Previously, Mrs May had stated that the next General Election would not be held until the end of the current Parliament in 2020. However, “recently and reluctantly”, she changed her mind, citing her view that “division in Westminster will risk our ability to make a success of Brexit”.
Under the Fixed-term Parliaments Act of 2011, the Government can call a General Election either by losing a no-confidence vote, or by voting for an election with a two-thirds majority in the House of Commons. Mrs May opted for the latter course. In the end, MPs in the Commons voted by 522 to 13 in favour of an early General Election.
A stronger majority in the House of Commons would provide Mrs May with the additional strength to push through her Brexit legislation.

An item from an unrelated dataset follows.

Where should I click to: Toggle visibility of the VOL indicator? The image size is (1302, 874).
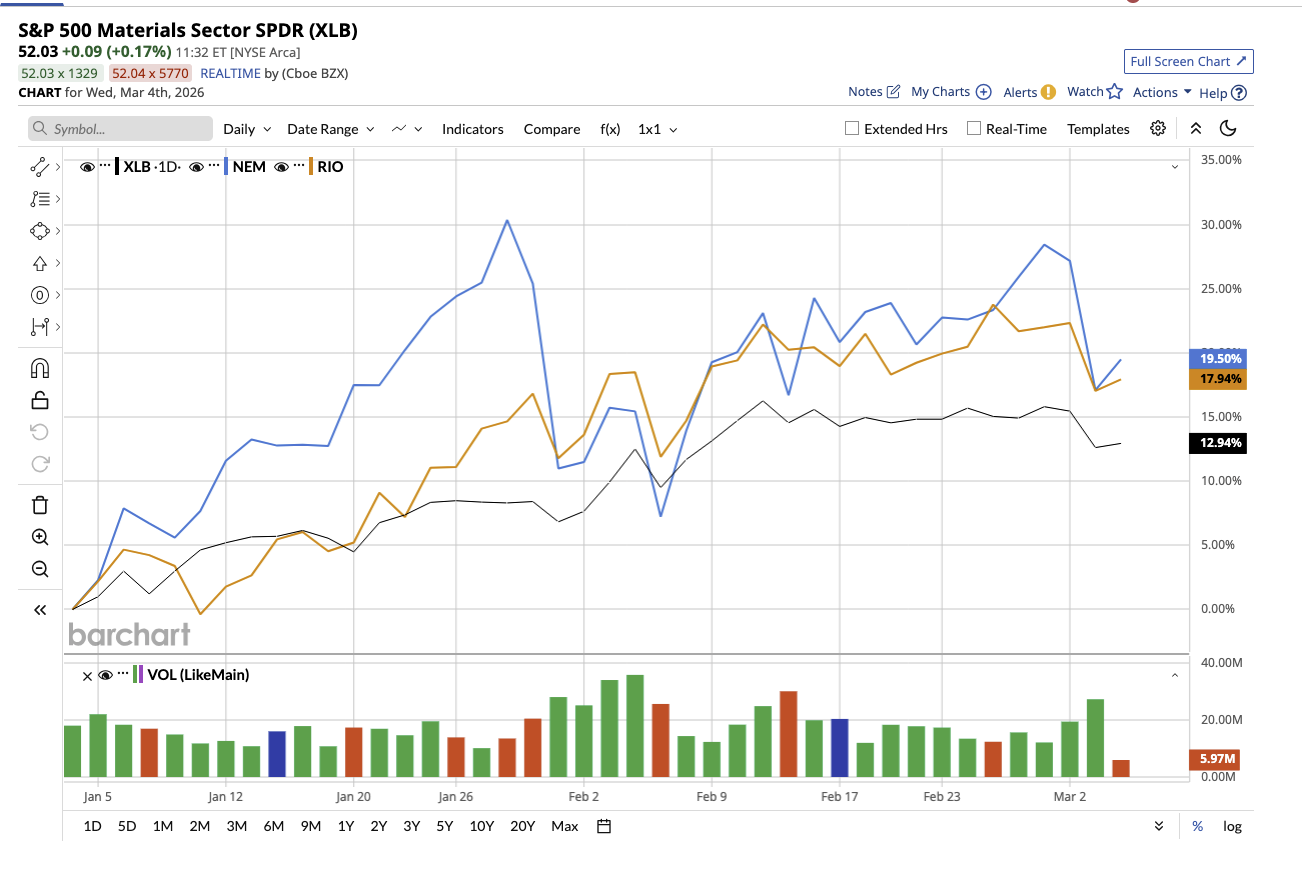[106, 675]
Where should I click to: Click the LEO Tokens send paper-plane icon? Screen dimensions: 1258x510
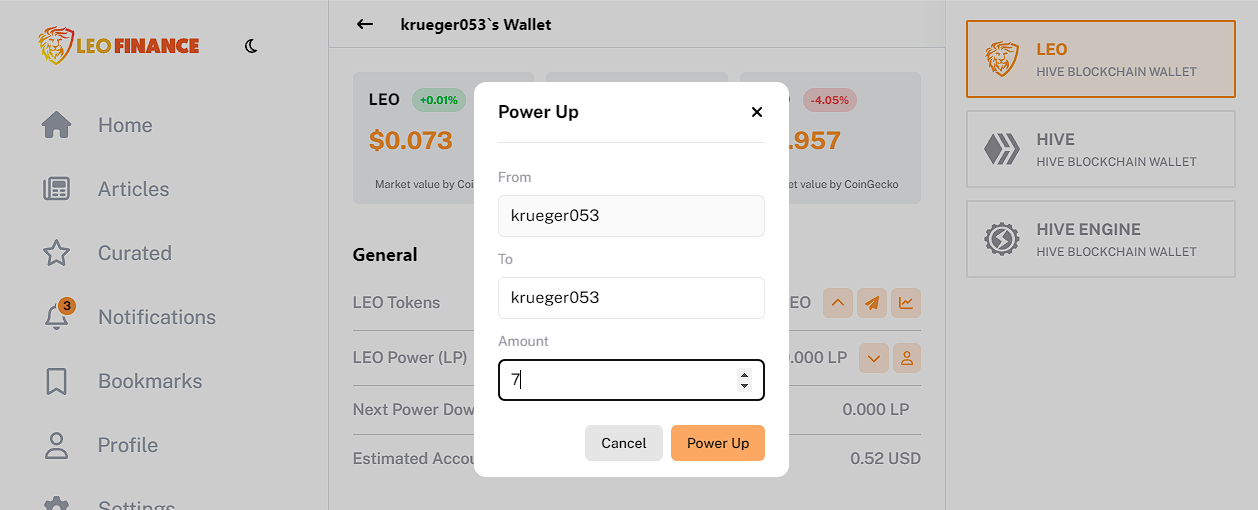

In her speech announcing her decision to hold a General Election, she stated, “There should be unity here in Westminster but instead there is division”.
Although her decision is not without risk – a Tory victory is not a foregone conclusion – the risk appears to be a calculated one and the timing is good. A recent poll by YouGov for The Times newspaper indicated the Conservative Party is more than 20 points ahead of Labour, its nearest rival.
Having assumed power in 2016 after David Cameron’s resignation in the wake of the Brexit referendum, the snap election gives Theresa May not only an opportunity to win a direct mandate, but also to campaign with a fresh Conservative Party manifesto that will focus on her own policies.
With key elections in Germany, France, and the Netherlands – not to mention Brexit and the new Trump administration in the US – 2017 was always likely to be a year of political change and potential upheaval. The UK’s snap General Election will only add to the prevailing uncertainty. Political uncertainty, however, creates uneasiness in financial markets, and uncertainty amongst investors is likely to lead to heightened levels of market volatility over the next few weeks.